--- Extracted material ---

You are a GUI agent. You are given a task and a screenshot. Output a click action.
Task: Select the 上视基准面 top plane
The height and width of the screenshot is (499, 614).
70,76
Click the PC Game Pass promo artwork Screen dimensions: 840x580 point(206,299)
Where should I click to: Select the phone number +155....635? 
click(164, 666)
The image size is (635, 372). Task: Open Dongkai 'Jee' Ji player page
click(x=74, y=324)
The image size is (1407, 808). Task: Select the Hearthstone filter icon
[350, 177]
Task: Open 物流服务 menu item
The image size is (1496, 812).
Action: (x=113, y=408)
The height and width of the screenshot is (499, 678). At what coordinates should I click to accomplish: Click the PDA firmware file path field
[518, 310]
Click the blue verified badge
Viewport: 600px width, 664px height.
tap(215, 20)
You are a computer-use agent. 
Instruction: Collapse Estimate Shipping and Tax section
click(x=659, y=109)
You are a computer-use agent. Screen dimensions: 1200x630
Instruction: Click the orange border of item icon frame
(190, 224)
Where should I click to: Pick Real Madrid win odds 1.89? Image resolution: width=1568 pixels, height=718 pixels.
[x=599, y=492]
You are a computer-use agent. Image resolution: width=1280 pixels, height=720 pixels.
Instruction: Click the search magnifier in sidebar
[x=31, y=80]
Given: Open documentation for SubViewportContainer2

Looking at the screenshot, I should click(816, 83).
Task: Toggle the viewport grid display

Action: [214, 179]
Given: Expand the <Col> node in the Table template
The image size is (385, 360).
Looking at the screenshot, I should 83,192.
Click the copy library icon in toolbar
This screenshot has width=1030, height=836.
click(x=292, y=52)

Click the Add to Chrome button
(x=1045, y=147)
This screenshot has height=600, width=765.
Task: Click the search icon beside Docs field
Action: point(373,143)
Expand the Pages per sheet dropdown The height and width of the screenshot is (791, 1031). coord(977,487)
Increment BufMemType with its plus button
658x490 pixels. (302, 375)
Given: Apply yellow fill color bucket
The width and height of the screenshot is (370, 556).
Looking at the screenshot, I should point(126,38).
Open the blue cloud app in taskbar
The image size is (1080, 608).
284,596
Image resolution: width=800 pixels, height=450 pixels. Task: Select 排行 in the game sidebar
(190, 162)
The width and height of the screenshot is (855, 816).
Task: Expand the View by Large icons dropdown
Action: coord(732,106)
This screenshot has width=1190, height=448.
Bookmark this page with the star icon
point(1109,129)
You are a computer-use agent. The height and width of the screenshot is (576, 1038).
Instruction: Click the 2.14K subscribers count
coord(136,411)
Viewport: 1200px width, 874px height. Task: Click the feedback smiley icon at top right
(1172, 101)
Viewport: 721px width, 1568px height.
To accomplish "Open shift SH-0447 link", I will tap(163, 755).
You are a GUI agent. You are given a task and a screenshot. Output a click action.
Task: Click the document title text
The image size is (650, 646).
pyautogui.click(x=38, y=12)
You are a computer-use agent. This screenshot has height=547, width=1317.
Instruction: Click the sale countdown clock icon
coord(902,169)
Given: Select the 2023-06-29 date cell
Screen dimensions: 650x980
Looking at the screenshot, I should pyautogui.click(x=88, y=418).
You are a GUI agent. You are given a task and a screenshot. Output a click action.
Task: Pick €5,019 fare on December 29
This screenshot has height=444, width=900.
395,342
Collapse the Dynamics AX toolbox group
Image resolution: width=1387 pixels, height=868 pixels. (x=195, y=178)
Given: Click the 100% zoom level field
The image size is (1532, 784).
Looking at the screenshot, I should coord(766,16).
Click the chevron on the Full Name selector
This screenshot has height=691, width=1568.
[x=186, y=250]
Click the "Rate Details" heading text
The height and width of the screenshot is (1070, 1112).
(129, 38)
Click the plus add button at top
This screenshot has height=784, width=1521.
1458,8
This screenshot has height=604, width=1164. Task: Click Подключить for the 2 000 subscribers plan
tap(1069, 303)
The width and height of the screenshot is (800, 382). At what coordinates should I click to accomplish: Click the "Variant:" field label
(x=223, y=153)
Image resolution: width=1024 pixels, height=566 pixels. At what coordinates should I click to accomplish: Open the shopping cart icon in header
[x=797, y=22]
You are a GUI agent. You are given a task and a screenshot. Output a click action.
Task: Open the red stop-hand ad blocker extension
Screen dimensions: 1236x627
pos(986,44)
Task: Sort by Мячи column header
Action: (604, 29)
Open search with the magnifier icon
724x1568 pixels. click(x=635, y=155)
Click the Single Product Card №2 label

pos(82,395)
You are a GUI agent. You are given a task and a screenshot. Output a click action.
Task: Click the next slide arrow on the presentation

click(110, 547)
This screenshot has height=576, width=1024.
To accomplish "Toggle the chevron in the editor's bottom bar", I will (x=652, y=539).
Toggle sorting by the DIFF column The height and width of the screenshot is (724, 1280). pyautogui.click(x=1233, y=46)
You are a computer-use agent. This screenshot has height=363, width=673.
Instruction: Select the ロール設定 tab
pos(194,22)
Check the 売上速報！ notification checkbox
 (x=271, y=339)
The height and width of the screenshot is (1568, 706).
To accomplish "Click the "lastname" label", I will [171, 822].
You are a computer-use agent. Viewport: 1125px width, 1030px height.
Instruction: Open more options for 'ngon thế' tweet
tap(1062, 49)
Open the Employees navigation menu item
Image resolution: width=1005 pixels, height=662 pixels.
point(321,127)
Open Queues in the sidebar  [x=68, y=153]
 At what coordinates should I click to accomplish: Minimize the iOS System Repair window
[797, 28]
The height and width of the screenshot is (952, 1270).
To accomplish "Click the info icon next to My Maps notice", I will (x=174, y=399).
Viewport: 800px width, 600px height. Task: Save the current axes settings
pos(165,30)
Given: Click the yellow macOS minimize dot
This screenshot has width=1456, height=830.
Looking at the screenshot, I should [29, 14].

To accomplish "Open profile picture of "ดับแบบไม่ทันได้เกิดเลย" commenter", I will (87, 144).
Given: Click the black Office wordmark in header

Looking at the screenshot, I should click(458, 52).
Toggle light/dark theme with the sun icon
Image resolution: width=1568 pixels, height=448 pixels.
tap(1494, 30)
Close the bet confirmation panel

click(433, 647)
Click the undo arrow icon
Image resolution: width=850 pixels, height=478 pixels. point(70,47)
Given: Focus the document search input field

---

Exercise details »
All the records, from the first line to the last: repeat them exactly.

Result of this exercise »
You are a GUI agent. You are given a task and a screenshot. Output a click action.
Task: Select the 上视基准面 top plane
The height and width of the screenshot is (499, 614).
70,76
Click the PC Game Pass promo artwork Screen dimensions: 840x580 point(206,299)
Where should I click to: Select the phone number +155....635? 
click(164, 666)
The image size is (635, 372). Task: Open Dongkai 'Jee' Ji player page
click(x=74, y=324)
The image size is (1407, 808). Task: Select the Hearthstone filter icon
[350, 177]
Task: Open 物流服务 menu item
The image size is (1496, 812).
Action: (x=113, y=408)
The height and width of the screenshot is (499, 678). At what coordinates should I click to accomplish: Click the PDA firmware file path field
[518, 310]
Click the blue verified badge
Viewport: 600px width, 664px height.
tap(215, 20)
You are a computer-use agent. 
Instruction: Collapse Estimate Shipping and Tax section
click(x=659, y=109)
You are a computer-use agent. Screen dimensions: 1200x630
Instruction: Click the orange border of item icon frame
(190, 224)
Where should I click to: Pick Real Madrid win odds 1.89? Image resolution: width=1568 pixels, height=718 pixels.
[x=599, y=492]
You are a computer-use agent. Image resolution: width=1280 pixels, height=720 pixels.
Instruction: Click the search magnifier in sidebar
[x=31, y=80]
Given: Open documentation for SubViewportContainer2

Looking at the screenshot, I should click(816, 83).
Task: Toggle the viewport grid display

Action: [214, 179]
Given: Expand the <Col> node in the Table template
The image size is (385, 360).
Looking at the screenshot, I should 83,192.
Click the copy library icon in toolbar
This screenshot has width=1030, height=836.
click(x=292, y=52)

Click the Add to Chrome button
(x=1045, y=147)
This screenshot has height=600, width=765.
Task: Click the search icon beside Docs field
Action: point(373,143)
Expand the Pages per sheet dropdown The height and width of the screenshot is (791, 1031). coord(977,487)
Increment BufMemType with its plus button
658x490 pixels. (302, 375)
Given: Apply yellow fill color bucket
The width and height of the screenshot is (370, 556).
Looking at the screenshot, I should point(126,38).
Open the blue cloud app in taskbar
The image size is (1080, 608).
284,596
Image resolution: width=800 pixels, height=450 pixels. Task: Select 排行 in the game sidebar
(190, 162)
The width and height of the screenshot is (855, 816).
Task: Expand the View by Large icons dropdown
Action: coord(732,106)
This screenshot has width=1190, height=448.
Bookmark this page with the star icon
point(1109,129)
You are a computer-use agent. The height and width of the screenshot is (576, 1038).
Instruction: Click the 2.14K subscribers count
coord(136,411)
Viewport: 1200px width, 874px height. Task: Click the feedback smiley icon at top right
(1172, 101)
Viewport: 721px width, 1568px height.
To accomplish "Open shift SH-0447 link", I will tap(163, 755).
You are a GUI agent. You are given a task and a screenshot. Output a click action.
Task: Click the document title text
The image size is (650, 646).
pyautogui.click(x=38, y=12)
You are a computer-use agent. This screenshot has height=547, width=1317.
Instruction: Click the sale countdown clock icon
coord(902,169)
Given: Select the 2023-06-29 date cell
Screen dimensions: 650x980
Looking at the screenshot, I should pyautogui.click(x=88, y=418).
You are a GUI agent. You are given a task and a screenshot. Output a click action.
Task: Pick €5,019 fare on December 29
This screenshot has height=444, width=900.
395,342
Collapse the Dynamics AX toolbox group
Image resolution: width=1387 pixels, height=868 pixels. (x=195, y=178)
Given: Click the 100% zoom level field
The image size is (1532, 784).
Looking at the screenshot, I should coord(766,16).
Click the chevron on the Full Name selector
This screenshot has height=691, width=1568.
[x=186, y=250]
Click the "Rate Details" heading text
The height and width of the screenshot is (1070, 1112).
(129, 38)
Click the plus add button at top
This screenshot has height=784, width=1521.
1458,8
This screenshot has height=604, width=1164. Task: Click Подключить for the 2 000 subscribers plan
tap(1069, 303)
The width and height of the screenshot is (800, 382). At what coordinates should I click to accomplish: Click the "Variant:" field label
(x=223, y=153)
Image resolution: width=1024 pixels, height=566 pixels. At what coordinates should I click to accomplish: Open the shopping cart icon in header
[x=797, y=22]
You are a GUI agent. You are given a task and a screenshot. Output a click action.
Task: Open the red stop-hand ad blocker extension
Screen dimensions: 1236x627
pos(986,44)
Task: Sort by Мячи column header
Action: (604, 29)
Open search with the magnifier icon
724x1568 pixels. click(x=635, y=155)
Click the Single Product Card №2 label

pos(82,395)
You are a GUI agent. You are given a task and a screenshot. Output a click action.
Task: Click the next slide arrow on the presentation

click(110, 547)
This screenshot has height=576, width=1024.
To accomplish "Toggle the chevron in the editor's bottom bar", I will (x=652, y=539).
Toggle sorting by the DIFF column The height and width of the screenshot is (724, 1280). pyautogui.click(x=1233, y=46)
You are a computer-use agent. This screenshot has height=363, width=673.
Instruction: Select the ロール設定 tab
pos(194,22)
Check the 売上速報！ notification checkbox
 (x=271, y=339)
The height and width of the screenshot is (1568, 706).
To accomplish "Click the "lastname" label", I will [171, 822].
You are a computer-use agent. Viewport: 1125px width, 1030px height.
Instruction: Open more options for 'ngon thế' tweet
tap(1062, 49)
Open the Employees navigation menu item
Image resolution: width=1005 pixels, height=662 pixels.
point(321,127)
Open Queues in the sidebar  [x=68, y=153]
 At what coordinates should I click to accomplish: Minimize the iOS System Repair window
[797, 28]
The height and width of the screenshot is (952, 1270).
To accomplish "Click the info icon next to My Maps notice", I will (x=174, y=399).
Viewport: 800px width, 600px height. Task: Save the current axes settings
pos(165,30)
Given: Click the yellow macOS minimize dot
This screenshot has width=1456, height=830.
Looking at the screenshot, I should [29, 14].

To accomplish "Open profile picture of "ดับแบบไม่ทันได้เกิดเลย" commenter", I will (87, 144).
Given: Click the black Office wordmark in header

Looking at the screenshot, I should click(458, 52).
Toggle light/dark theme with the sun icon
Image resolution: width=1568 pixels, height=448 pixels.
tap(1494, 30)
Close the bet confirmation panel

click(433, 647)
Click the undo arrow icon
Image resolution: width=850 pixels, height=478 pixels. point(70,47)
Given: Focus the document search input field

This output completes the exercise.